You are viewing a plain text version of this content. The canonical link for it is here.
Posted to dev@calcite.apache.org by Vladimir Sitnikov <si...@gmail.com> on 2019/12/28 22:05:22 UTC

Concurrent execution of tests methods

Hi,

I've filed a PR to activate concurrent test execution by default:
https://github.com/apache/calcite/pull/1702

It results in concurrent execution of both methods and classes.
Note: it was something that was present in Maven, and now it will be there
in Gradle as well.

It looks to work on my machine (which is 1s4c8t), however, it might be
there are still concurrency issues left.

I noticed two major issues:
1)
https://github.com/apache/calcite/commit/d32ee5c320938b5c34ce09df2276c9570c27a301#diff-2b9a6c719e7c1c69c76dccbbc1654ae8R2593
That commit added Hook.REL_BUILDER_SIMPLIFY.add(Hook.propertyJ(false))
which was basically a global hook, so
that test induced other test failures.

2) [CALCITE-3285] EnumerableMergeJoin should support non-equi join
conditions
https://github.com/apache/calcite/commit/a0931b784c60683eb6845b3087d79f33160fc868#diff-d746ae553342ceeb0806df4a03e1e51eR44
It added a static field to EnumerableConvention which induced failures in
concurrent execution.
I've reworked CALCITE-3285 (see PR 1702), and hopefully, it would work
better.

In the meantime please feel free to try concurrent execution and let me
know how that works.

Vladimir

Re: Concurrent execution of tests methods

Posted by Vladimir Sitnikov <si...@gmail.com>.
It turned out to be more complicated than I thought.
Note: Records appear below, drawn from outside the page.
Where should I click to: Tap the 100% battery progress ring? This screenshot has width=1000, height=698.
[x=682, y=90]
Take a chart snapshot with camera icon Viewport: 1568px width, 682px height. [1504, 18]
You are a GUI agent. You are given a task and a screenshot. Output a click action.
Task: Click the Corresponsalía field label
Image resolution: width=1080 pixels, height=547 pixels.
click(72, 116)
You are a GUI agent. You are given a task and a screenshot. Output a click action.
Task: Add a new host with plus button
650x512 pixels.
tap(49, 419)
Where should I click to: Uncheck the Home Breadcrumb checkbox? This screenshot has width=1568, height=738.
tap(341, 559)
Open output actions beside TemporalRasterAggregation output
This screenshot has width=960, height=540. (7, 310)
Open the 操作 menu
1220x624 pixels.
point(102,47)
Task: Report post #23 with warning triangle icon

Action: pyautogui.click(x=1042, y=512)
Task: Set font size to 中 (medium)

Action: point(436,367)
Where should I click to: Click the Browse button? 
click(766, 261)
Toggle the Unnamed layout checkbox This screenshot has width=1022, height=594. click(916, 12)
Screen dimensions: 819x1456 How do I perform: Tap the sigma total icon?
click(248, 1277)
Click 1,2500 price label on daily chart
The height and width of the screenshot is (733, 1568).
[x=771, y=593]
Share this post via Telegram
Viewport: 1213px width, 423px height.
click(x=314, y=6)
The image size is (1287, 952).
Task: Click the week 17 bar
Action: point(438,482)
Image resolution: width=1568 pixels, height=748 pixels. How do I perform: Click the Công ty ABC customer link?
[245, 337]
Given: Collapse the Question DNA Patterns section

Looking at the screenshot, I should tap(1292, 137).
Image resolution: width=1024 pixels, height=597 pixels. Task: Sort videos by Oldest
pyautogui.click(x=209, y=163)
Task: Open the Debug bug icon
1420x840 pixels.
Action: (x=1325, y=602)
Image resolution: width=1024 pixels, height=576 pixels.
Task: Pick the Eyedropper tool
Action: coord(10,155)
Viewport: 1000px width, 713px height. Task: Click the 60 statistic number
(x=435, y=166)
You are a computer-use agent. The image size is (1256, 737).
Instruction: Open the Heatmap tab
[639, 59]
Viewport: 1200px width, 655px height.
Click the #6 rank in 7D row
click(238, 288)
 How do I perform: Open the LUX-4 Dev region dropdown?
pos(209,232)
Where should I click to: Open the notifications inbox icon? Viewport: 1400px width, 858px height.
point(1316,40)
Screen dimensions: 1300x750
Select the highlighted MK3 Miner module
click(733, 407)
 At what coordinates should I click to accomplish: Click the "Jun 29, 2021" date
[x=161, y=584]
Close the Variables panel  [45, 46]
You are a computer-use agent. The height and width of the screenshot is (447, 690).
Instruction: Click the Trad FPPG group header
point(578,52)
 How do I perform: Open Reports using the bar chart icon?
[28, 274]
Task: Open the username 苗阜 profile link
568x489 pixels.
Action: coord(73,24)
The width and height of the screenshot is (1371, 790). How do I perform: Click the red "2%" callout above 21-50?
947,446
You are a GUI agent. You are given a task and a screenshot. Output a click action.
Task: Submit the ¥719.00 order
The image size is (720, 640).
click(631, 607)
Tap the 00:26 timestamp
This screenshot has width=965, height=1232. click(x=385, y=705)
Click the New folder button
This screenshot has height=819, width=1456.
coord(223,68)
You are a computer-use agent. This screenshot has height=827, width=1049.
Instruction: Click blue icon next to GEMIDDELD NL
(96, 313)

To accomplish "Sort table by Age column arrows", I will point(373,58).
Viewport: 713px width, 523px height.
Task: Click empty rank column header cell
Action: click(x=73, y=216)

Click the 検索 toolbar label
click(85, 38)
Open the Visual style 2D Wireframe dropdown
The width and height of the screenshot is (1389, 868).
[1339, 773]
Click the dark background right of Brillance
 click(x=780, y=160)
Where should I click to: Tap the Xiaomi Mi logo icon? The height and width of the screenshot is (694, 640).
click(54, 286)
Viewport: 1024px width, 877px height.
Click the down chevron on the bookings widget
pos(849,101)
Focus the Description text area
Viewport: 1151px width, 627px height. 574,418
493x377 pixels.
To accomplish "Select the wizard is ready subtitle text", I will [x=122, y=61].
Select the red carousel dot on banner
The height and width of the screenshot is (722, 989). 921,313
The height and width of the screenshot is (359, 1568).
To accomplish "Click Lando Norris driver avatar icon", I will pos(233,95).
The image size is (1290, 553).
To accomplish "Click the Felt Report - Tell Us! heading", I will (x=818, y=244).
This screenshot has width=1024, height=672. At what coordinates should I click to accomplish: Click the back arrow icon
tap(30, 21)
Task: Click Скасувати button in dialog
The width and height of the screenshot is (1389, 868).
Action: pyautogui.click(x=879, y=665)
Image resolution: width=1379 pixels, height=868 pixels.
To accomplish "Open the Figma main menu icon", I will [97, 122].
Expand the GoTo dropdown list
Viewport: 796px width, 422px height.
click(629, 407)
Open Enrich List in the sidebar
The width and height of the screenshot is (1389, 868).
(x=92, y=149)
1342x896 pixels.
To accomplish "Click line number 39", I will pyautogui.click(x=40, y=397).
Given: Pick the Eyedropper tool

The fix of EnumerableMergeJoin uncovered a well-known infinite planning
time issue https://issues.apache.org/jira/browse/CALCITE-2223

The thing is previously the rule did not even try to sort its inputs, thus
it was producing value only for the case when
the inputs **happen to be** sorted.

I thought it would make sense to consider plans like MergeJoin(Sort(..),
Sort(..)) as well, so I altered the rule
so it creates Sort nodes in case the input is not sorted.

So far so good, however, a trivial case like JdbcTest#testJoinManyWay
degrades significantly because now it has much more
nodes to explore.

In current master, testJoinManyWay completes in 7 seconds (see
https://travis-ci.org/apache/calcite/jobs/630585211#L1624 )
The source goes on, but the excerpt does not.